John Buchan, known principally for a series of espionage thrillers, is also the author of a large number of supernatural stories. His attraction to the genre, while indicating his eclectic interests, was both aesthetic and pragmatic. From the point of view of style, supernatural fiction contains the same essential ingredients as his ‘shockers’: excitement, mystery, suspense. Secondly, Buchan ‘wrote to be read’, and in his day, supernatural stories habitually drew a large audience. Modern ignorance of Buchan's contribution to this genre may be the result of the popularity of his other books: the nearest he came to a collection of supernatural stories was The Watcher by the Threshold (1902), but this book has ‘constantly been overshadowed by his other work’. While novels like Prester John (1910), The Dancing Floor (1926), Witch Wood (1927) and The Gap in the Curtain (1932) contain supernatural elements, Buchan's most consistent work in the genre is to be found in his short fiction. He wrote around twenty supernatural short stories, from the 1890s to the 1930s, proving that he had ‘an abiding interest in the supernatural’. But because the stories appeared over many years and in various publications, they have not been considered as a contained body of work worthy of serious study.

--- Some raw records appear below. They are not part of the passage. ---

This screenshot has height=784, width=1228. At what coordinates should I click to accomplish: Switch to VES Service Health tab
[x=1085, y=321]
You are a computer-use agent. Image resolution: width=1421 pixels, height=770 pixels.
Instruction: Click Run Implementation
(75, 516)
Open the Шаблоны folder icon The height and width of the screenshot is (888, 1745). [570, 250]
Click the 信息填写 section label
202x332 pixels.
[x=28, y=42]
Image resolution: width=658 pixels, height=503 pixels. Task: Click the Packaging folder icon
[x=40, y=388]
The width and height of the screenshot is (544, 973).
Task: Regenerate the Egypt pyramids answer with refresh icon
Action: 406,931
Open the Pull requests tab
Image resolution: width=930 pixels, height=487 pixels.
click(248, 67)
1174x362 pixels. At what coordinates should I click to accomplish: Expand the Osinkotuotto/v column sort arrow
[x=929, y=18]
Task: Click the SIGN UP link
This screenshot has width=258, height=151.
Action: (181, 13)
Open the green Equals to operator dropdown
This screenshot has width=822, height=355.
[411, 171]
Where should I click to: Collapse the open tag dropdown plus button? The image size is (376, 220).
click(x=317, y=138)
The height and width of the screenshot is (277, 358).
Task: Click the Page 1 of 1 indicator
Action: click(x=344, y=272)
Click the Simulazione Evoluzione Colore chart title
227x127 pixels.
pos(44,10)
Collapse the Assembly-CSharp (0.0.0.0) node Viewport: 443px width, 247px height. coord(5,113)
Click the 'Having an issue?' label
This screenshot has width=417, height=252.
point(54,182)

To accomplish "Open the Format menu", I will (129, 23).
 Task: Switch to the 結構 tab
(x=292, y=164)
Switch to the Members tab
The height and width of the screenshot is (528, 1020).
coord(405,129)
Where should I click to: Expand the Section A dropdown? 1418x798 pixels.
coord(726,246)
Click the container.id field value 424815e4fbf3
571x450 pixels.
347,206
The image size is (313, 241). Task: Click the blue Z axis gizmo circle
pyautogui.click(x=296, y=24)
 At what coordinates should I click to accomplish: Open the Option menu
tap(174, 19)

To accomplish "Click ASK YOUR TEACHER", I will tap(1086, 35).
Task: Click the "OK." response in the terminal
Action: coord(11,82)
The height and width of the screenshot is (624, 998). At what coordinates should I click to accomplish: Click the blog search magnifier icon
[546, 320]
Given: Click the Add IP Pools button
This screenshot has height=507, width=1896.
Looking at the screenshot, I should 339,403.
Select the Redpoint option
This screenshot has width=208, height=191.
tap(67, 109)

Buchan's supernatural stories have been included in anthologies, but they have only recently been collected in single-author volumes. To date (to the best of my knowledge), five such collections have appeared. Many of the selections are confusing, however, because a number of the stories have no supernatural content. This reflects the difficulties some editors have in defining the supernatural, a difficulty compounded by the fact that Buchan's stories are variously presented as examples of supernatural, horror, and of fantasy fiction, categories which many specialists working in the field regard as mutually exclusive. Defining the term ‘supernatural’ as it applies to literature is, in fact, a doomed enterprise, for the supernatural resists precise definition.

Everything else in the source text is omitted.